> **Exercise details**
Rename every "label" in the records below to "caption" and write the records out again with nothing else changed. Leave the pictures out.
+++
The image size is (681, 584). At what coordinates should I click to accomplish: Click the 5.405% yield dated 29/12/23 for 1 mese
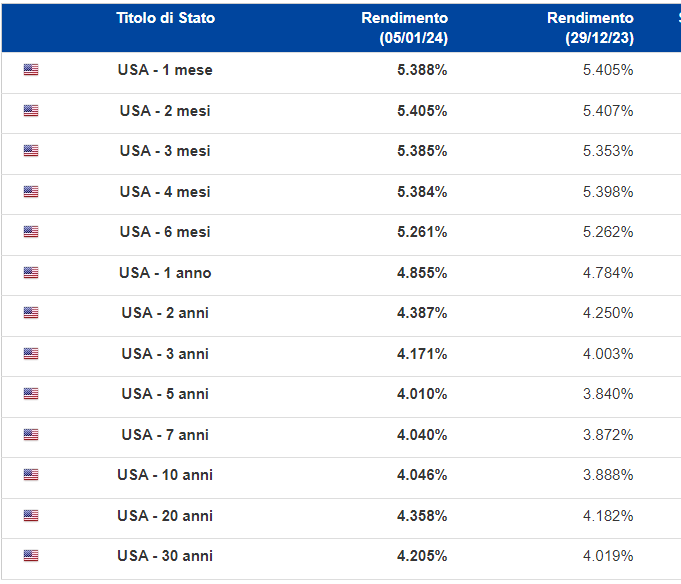click(608, 70)
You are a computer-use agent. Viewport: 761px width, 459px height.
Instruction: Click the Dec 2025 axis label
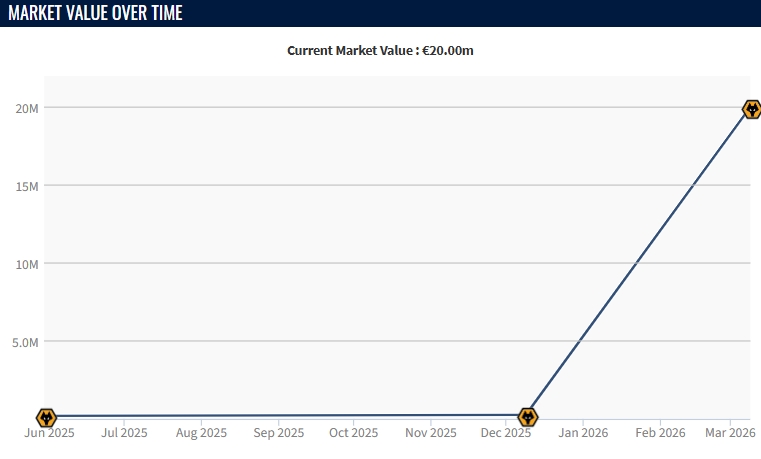pyautogui.click(x=506, y=434)
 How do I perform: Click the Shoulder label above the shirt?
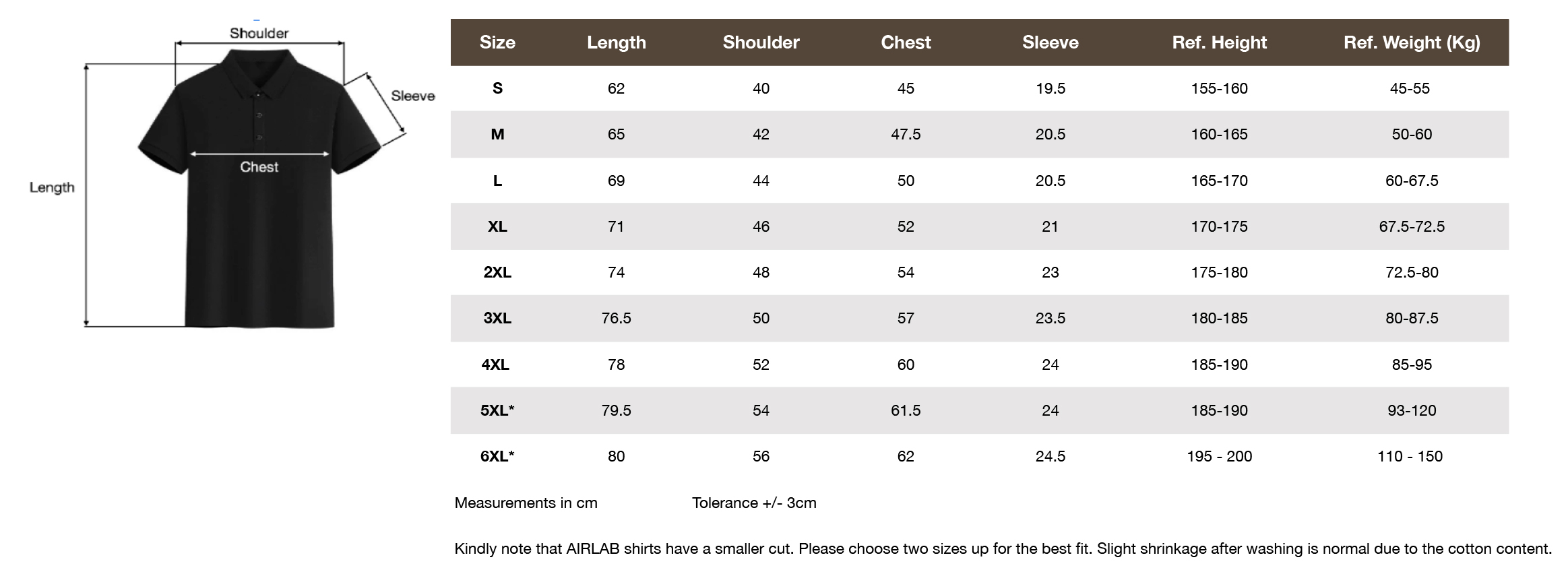click(259, 33)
+++
> **Problem solution**
The image size is (681, 584). At what coordinates should I click to accomplish: Click the 5.405% yield dated 29/12/23 for 1 mese
click(608, 70)
You are a computer-use agent. Viewport: 761px width, 459px height.
Instruction: Click the Dec 2025 axis caption
pyautogui.click(x=506, y=434)
 How do I perform: Click the Shoulder caption above the shirt?
click(259, 33)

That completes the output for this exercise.